**Selected excerpt:**
———
The Federal Reserve wasn’t always independent. For decades after its creation in 1913, it operated as an extension of the Treasury Department, financing government spending and keeping interest rates artificially low. This arrangement seemed convenient until Americans started paying for it with their grocery bills.

By the late 1940s, the Fed was locked into supporting Treasury borrowing at below-market rates—a policy that contributed to inflationary pressures as the post-war economy adjusted. Workers watched their paychecks buy less each month while policymakers prioritized cheap government financing over price stability. The 1951 Treasury-Accord finally severed that relationship, establishing the birth of modern Fed independence—the principle that interest rates should respond to economic conditions, not presidential preferences.

That separation came from hard experience with what happens when politicians control the price of money.

The Nixon-Burns Disaster: A Case Study in Political Control

The 1970s provided the definitive lesson. President Richard Nixon wanted low interest rates to juice the economy before his reelection. Federal Reserve Chair Arthur Burns accommodated him through monetary expansion that proved disastrous. The Fed kept borrowing costs down even as inflation began climbing.

What followed was stagflation—prices rose AND jobs disappeared at the same time, a combination that prevents normal policy trade-offs. You can’t fight unemployment without making inflation worse, and you can’t fight inflation without deepening the recession. Workers lost purchasing power as prices rose while simultaneously facing reduced job opportunities.

A president facing reelection wants growth and low unemployment now, even if inflation comes later. A politically-controlled Fed will lower borrowing costs to deliver that short-term boost. After the election, everyone pays the price through rising prices and economic instability. An independent Fed avoids this trap by focusing on long-term stability regardless of the electoral calendar.

Congress formalized Fed independence through two major reforms. The 1951 Accord freed monetary policy from Treasury control. The 1977 Federal Reserve Reform Act gave the Fed two competing goals: keeping people employed and keeping prices stable—while creating accountability mechanisms that preserved independence.

The structural protections are deliberate. Seven governors serve fourteen-year terms, with one term expiring every two years. No president can appoint a majority during a single four-year term. The chair and vice chair serve four-year terms requiring Senate confirmation. The president cannot simply fire Fed officials for policy disagreements.

This last protection—removal only for serious wrongdoing, not disagreement—is the key mechanism. The president can fire cabinet secretaries whenever they want, for any reason, but Fed governors can only be removed for serious legal violations or gross dereliction of duty. The Supreme Court established this principle in Humphrey’s Executor v. United States (1935), a decision that said Congress could protect certain officials from being fired for disagreeing with the president.
———
**Stated exercise:**
Carry on the passage on Federal Reserve independence, picking up after its last sentence. The data that comes next is separate material with no connection to the passage on Federal Reserve independence.

**Data shown:**
———
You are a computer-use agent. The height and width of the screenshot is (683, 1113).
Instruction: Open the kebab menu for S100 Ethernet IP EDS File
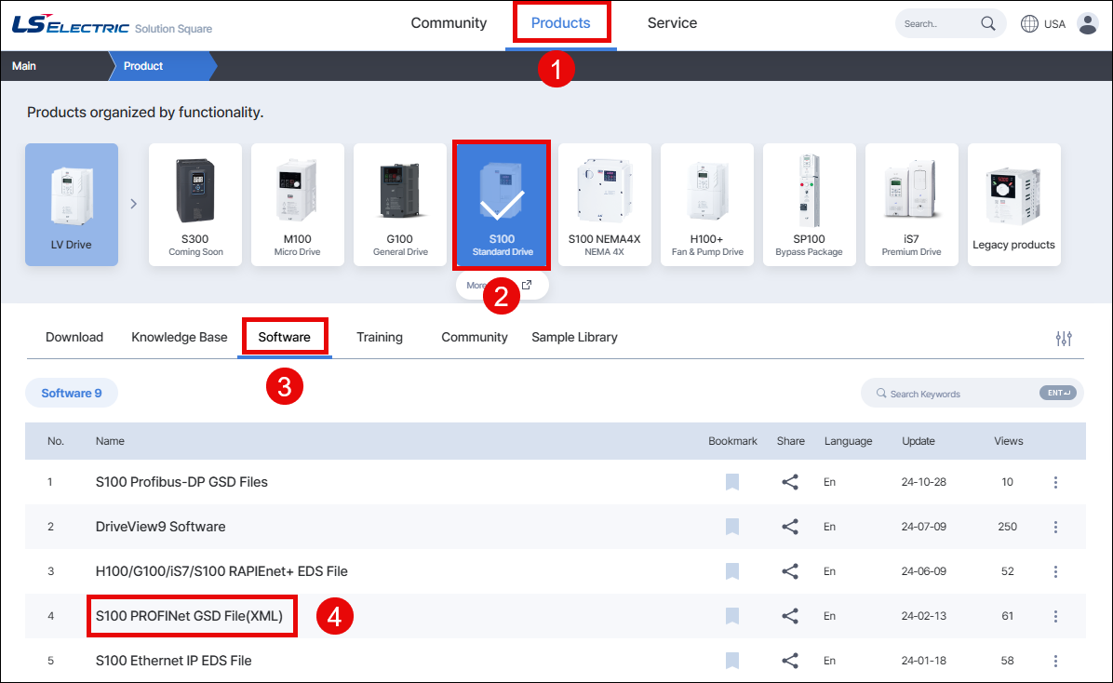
———
**Exercise result:**
That precedent has shaped administrative law for nearly ninety years. It’s now under direct assault.

The Current Threat: Criminal Investigation and Removal Attempts

In January 2026, the Department of Justice opened a criminal investigation into Federal Reserve Chair Jerome Powell. The stated focus: his congressional testimony about the Fed’s building renovation project, which has experienced cost overruns.

Powell characterized it plainly: “the threat of criminal charges is a consequence of” efforts to pressure the Fed into setting policy based on political preferences rather than economic judgment.

The building renovation provides a convenient pretext. The Federal Reserve Act explicitly grants the Board of Governors authority over its own facilities. The statute states that “the Board may maintain, enlarge, or remodel any building or buildings so acquired or constructed and shall have sole control of such building and space therein.” Whether a criminal investigation into congressional testimony about a matter within the Fed’s statutory authority represents legitimate law enforcement or charges designed to force policy changes is the question that matters.

The Supreme Court Case That Could End Independence

A ruling permitting at-will removal would be seismic. When Powell’s chair term expires in May, the president could appoint a successor who would comply with demands for lower borrowing costs. The implications extend far beyond the Fed—financial regulators, labor authorities, trade commissioners, and other officials could all be fired by the president.

Markets are already pricing in this risk. Bond investors have pushed long-term interest rates higher on expectations that political interference could lead to higher inflation. They’re demanding higher returns to compensate for the extra risk. The investigation into Powell and the threat to Fed independence are directly increasing the government’s borrowing costs.

Gold prices have jumped as investors shift into traditional inflation hedges. This is what financial analysts call a “Sell America” trade—moving capital out of dollar-denominated assets because if the Fed loses independence and becomes subject to presidential direction, higher inflation will erode the value of those assets.

Why Powell Is Resisting Rate Cuts

Core inflation—the prices of everyday goods, not counting gas and groceries—is hovering around 2.6 percent, above the Fed’s two percent target. While inflation has moderated from 2022-2023 peaks, progress in bringing inflation down has stopped at a plateau where further improvement has become difficult.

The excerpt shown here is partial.